The present Doodle praises the inheritance of eighteenth century Brazilian architect and engineer Joaquim Pinto de Oliveira, otherwise called Tebas. Students of history accept that during this month in 1778, Tebas broke liberated from the shackles of subjugation and instilled his aesthetic vision into the roads of São Paulo upon the finished remodel of one of his most notable structures: the principal tower of the first São Paulo Cathedral.
Tebas was conceived in 1721 in the port city of Santos, Brazil, and was a dark slave of the notable Portuguese designer and manufacturer Bento de Oliveira Lima. They moved to São Paulo during a time of extensive common development in the capital city. Tebas had an uncommon mastery in working with stone, an ability which set his administrations sought after there.

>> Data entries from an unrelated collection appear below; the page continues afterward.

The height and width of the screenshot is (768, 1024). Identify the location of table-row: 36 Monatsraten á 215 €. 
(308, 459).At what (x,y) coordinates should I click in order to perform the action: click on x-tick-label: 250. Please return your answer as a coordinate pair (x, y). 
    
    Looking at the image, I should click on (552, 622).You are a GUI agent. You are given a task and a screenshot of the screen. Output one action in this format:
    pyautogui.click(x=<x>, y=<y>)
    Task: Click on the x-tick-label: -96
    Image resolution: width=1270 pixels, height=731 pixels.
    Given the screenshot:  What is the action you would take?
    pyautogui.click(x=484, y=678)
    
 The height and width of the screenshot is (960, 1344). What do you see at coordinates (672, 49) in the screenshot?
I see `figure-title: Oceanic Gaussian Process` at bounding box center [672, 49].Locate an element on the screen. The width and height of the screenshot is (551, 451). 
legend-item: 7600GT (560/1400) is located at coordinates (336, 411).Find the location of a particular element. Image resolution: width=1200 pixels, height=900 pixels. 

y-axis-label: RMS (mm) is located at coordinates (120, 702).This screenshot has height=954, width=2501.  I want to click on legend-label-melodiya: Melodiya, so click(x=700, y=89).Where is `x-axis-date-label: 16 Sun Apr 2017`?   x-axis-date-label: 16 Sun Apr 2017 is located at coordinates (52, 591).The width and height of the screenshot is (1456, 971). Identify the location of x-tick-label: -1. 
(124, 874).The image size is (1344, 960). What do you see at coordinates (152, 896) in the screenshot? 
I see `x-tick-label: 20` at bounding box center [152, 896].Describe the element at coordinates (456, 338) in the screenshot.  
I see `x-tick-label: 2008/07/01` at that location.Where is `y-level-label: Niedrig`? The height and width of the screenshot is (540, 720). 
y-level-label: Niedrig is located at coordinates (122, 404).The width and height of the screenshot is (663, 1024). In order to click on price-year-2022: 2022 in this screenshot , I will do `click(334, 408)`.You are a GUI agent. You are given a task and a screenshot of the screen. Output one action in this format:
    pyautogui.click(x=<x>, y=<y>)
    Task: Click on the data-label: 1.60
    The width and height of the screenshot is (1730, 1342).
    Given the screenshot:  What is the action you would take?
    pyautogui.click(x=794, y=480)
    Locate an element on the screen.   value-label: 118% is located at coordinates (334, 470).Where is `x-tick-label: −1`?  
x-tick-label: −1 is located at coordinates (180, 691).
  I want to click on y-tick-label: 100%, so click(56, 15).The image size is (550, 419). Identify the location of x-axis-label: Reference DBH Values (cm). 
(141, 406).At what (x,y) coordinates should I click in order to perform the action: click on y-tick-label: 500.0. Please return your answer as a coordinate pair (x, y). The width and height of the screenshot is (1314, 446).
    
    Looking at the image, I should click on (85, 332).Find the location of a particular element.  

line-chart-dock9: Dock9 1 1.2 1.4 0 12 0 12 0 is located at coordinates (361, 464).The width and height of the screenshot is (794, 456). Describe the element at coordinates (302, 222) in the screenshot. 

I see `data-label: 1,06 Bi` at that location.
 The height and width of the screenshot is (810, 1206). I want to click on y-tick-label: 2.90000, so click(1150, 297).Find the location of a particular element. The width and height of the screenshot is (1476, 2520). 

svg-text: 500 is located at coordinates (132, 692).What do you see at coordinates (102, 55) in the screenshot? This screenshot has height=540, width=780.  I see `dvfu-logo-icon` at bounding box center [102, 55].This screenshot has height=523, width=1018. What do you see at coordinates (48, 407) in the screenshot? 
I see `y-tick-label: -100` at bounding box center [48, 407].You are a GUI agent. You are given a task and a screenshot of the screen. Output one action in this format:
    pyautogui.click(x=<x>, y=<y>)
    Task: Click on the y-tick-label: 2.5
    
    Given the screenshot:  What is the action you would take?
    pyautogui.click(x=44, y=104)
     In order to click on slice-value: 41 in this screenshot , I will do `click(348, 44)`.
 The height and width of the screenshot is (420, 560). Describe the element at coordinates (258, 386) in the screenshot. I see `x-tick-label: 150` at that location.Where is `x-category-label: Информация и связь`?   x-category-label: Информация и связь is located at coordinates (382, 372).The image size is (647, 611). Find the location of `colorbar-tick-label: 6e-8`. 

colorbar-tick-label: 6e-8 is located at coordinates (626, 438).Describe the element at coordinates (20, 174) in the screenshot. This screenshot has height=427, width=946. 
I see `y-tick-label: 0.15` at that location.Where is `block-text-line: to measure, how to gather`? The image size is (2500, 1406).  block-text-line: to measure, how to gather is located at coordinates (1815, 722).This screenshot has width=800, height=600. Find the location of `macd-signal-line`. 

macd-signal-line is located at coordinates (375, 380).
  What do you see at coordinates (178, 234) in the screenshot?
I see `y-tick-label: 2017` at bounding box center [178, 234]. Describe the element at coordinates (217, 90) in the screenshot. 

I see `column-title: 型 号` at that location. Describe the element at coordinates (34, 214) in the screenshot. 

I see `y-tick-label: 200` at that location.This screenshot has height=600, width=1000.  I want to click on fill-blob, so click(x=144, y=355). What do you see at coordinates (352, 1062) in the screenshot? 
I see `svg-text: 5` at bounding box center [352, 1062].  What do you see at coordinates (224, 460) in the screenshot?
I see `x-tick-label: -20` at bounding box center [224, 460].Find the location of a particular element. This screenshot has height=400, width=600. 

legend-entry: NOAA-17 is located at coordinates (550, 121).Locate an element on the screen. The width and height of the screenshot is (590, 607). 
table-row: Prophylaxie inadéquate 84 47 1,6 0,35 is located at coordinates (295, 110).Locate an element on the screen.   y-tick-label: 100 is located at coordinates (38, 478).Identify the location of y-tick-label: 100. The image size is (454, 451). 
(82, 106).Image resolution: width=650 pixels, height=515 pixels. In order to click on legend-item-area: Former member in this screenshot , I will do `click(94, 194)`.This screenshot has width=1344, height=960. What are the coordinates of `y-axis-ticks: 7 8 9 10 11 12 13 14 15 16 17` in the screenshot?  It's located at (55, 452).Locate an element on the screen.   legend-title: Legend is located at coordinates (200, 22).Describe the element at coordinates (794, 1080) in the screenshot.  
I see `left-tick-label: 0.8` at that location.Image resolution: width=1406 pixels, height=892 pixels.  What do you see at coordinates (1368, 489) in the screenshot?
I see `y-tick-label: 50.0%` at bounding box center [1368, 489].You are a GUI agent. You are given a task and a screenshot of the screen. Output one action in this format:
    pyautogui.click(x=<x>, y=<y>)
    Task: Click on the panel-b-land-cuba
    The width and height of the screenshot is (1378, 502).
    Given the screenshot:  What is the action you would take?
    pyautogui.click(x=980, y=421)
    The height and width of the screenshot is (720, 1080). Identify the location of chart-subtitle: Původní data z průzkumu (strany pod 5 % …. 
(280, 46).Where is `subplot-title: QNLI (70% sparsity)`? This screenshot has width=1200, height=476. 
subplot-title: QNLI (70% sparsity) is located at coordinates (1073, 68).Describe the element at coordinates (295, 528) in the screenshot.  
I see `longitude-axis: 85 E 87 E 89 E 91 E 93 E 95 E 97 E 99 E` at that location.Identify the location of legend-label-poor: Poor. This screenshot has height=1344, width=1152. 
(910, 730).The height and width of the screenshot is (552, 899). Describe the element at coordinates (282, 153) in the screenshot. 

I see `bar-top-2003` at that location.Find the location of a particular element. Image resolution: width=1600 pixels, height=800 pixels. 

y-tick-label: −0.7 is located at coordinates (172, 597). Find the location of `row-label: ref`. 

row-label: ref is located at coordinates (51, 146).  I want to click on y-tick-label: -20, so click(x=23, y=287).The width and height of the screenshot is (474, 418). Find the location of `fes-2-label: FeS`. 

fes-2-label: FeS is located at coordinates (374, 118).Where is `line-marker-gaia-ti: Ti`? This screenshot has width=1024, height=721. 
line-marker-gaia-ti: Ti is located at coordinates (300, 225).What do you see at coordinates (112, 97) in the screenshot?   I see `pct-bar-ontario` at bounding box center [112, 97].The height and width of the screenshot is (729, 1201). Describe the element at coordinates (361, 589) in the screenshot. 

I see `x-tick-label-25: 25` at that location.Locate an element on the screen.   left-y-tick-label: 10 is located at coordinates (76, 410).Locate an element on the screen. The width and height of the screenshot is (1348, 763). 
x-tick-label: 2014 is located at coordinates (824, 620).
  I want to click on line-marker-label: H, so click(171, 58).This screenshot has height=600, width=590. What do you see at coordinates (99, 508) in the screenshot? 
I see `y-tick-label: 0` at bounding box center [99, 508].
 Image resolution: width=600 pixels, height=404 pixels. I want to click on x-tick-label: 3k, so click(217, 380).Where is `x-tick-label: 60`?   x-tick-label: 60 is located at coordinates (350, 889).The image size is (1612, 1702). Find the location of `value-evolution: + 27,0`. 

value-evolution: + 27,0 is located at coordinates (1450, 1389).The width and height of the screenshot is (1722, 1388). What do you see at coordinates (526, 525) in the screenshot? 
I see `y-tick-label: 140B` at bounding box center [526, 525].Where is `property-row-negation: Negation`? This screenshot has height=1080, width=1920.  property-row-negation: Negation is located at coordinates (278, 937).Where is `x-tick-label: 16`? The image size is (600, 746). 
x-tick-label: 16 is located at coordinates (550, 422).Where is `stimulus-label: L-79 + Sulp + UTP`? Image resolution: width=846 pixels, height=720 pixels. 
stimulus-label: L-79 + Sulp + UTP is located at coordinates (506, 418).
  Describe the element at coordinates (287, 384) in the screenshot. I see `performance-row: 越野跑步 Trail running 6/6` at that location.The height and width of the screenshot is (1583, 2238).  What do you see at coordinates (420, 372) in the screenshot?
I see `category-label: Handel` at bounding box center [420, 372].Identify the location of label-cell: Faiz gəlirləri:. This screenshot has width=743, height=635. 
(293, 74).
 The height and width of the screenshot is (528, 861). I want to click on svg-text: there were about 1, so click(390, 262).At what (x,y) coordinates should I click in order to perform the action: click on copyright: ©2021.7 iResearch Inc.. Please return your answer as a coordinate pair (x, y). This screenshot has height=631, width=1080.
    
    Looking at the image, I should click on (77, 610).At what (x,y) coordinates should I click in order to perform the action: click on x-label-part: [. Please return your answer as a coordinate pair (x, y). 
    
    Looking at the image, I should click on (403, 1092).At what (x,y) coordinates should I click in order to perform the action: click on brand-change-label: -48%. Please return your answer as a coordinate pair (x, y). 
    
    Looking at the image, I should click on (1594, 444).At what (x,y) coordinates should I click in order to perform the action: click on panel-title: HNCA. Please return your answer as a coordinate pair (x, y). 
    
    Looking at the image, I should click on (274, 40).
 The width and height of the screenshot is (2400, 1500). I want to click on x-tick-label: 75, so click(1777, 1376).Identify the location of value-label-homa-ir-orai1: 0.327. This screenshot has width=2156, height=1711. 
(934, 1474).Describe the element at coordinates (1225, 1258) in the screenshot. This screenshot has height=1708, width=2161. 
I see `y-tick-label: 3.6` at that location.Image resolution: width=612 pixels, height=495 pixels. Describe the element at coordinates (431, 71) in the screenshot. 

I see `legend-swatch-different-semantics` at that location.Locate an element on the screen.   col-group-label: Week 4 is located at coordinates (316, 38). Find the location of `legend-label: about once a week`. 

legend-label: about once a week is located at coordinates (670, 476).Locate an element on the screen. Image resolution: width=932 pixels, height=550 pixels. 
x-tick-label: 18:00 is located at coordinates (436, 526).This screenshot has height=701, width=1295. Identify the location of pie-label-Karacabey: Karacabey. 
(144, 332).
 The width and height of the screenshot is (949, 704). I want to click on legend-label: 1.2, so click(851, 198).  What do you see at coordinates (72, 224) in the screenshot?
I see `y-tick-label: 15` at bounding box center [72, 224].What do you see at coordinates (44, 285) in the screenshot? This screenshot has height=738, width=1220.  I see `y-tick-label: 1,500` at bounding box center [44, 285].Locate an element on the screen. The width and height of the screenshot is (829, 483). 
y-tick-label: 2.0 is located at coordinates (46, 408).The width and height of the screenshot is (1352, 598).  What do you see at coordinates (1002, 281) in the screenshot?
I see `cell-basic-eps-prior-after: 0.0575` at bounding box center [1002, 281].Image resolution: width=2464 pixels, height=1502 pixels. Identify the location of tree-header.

By the 1750s, Tebas had ascended to turn into an exceptionally cultivated engineer in São Paulo, and over the next decades, he molded the city with developments including the pediment of the São Bento Monastery and the exterior of the Church of the Third Order of Carmo. He kept working for quite a long time after he picked up his opportunity and lived until the age of 90. Through the span of his long life, he established himself as one of the best Brazilian planners of his time.
To pay tribute to Tebas’ commitments to the city, in 2019 his name was engraved at the previous site of what is broadly viewed as one of his most popular works, the Chafariz da Misericordia (Fountain of Mercy), Sao Paulo’s first open drinking fountain which he planned and built in 1792.
Thank you, Tebas, for beating all snags to lay the plan for a more promising time to come!